* YOUR INSTRUCTIONS
Set out all of the data below as a numbered list, leaving out any blank lines.

* DATA FOR THE TASK

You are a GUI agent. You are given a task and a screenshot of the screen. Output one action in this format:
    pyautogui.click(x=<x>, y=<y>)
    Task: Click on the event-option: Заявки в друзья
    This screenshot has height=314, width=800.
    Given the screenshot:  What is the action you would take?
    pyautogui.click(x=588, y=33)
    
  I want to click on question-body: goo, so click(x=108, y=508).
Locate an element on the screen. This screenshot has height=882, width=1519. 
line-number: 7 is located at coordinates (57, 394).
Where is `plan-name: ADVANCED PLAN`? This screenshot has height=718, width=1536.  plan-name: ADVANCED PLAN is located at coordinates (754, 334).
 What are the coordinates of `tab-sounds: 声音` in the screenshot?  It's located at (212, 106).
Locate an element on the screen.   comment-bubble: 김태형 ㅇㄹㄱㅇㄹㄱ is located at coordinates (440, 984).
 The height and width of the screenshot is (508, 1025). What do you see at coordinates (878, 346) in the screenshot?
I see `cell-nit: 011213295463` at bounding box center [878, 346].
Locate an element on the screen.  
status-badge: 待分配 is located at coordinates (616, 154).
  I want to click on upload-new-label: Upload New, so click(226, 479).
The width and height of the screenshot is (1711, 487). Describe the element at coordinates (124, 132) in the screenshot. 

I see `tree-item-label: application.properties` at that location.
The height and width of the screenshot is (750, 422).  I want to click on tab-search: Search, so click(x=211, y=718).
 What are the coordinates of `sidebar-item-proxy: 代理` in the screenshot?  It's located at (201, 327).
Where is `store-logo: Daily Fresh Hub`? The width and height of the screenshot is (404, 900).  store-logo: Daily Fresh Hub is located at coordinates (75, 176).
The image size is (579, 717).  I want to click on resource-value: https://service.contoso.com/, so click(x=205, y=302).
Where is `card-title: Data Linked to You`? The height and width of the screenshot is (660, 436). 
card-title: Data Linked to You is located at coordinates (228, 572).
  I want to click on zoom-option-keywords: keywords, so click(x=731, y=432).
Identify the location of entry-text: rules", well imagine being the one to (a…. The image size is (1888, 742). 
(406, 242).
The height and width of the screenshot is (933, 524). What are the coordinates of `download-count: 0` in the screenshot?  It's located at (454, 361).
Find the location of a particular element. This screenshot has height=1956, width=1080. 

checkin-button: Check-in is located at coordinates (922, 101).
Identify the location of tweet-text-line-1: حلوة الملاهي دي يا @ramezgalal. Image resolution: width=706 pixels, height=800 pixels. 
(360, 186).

* TASK ANSWER
1. You are a GUI agent. You are given a task and a screenshot of the screen. Output one action in this format:
2.     pyautogui.click(x=<x>, y=<y>)
3.     Task: Click on the event-option: Заявки в друзья
4.     This screenshot has height=314, width=800.
5.     Given the screenshot:  What is the action you would take?
6.     pyautogui.click(x=588, y=33)
7.   I want to click on question-body: goo, so click(x=108, y=508).
8. Locate an element on the screen. This screenshot has height=882, width=1519. 
9. line-number: 7 is located at coordinates (57, 394).
10. Where is `plan-name: ADVANCED PLAN`? This screenshot has height=718, width=1536.  plan-name: ADVANCED PLAN is located at coordinates (754, 334).
11.  What are the coordinates of `tab-sounds: 声音` in the screenshot?  It's located at (212, 106).
12. Locate an element on the screen.   comment-bubble: 김태형 ㅇㄹㄱㅇㄹㄱ is located at coordinates (440, 984).
13.  The height and width of the screenshot is (508, 1025). What do you see at coordinates (878, 346) in the screenshot?
14. I see `cell-nit: 011213295463` at bounding box center [878, 346].
15. Locate an element on the screen.  
16. status-badge: 待分配 is located at coordinates (616, 154).
17.   I want to click on upload-new-label: Upload New, so click(226, 479).
18. The width and height of the screenshot is (1711, 487). Describe the element at coordinates (124, 132) in the screenshot. 
19. I see `tree-item-label: application.properties` at that location.
20. The height and width of the screenshot is (750, 422).  I want to click on tab-search: Search, so click(x=211, y=718).
21.  What are the coordinates of `sidebar-item-proxy: 代理` in the screenshot?  It's located at (201, 327).
22. Where is `store-logo: Daily Fresh Hub`? The width and height of the screenshot is (404, 900).  store-logo: Daily Fresh Hub is located at coordinates (75, 176).
23. The image size is (579, 717).  I want to click on resource-value: https://service.contoso.com/, so click(x=205, y=302).
24. Where is `card-title: Data Linked to You`? The height and width of the screenshot is (660, 436). 
25. card-title: Data Linked to You is located at coordinates (228, 572).
26.   I want to click on zoom-option-keywords: keywords, so click(x=731, y=432).
27. Identify the location of entry-text: rules", well imagine being the one to (a…. The image size is (1888, 742). 
28. (406, 242).
29. The height and width of the screenshot is (933, 524). What are the coordinates of `download-count: 0` in the screenshot?  It's located at (454, 361).
30. Find the location of a particular element. This screenshot has height=1956, width=1080. 
31. checkin-button: Check-in is located at coordinates (922, 101).
32. Identify the location of tweet-text-line-1: حلوة الملاهي دي يا @ramezgalal. Image resolution: width=706 pixels, height=800 pixels. 
33. (360, 186).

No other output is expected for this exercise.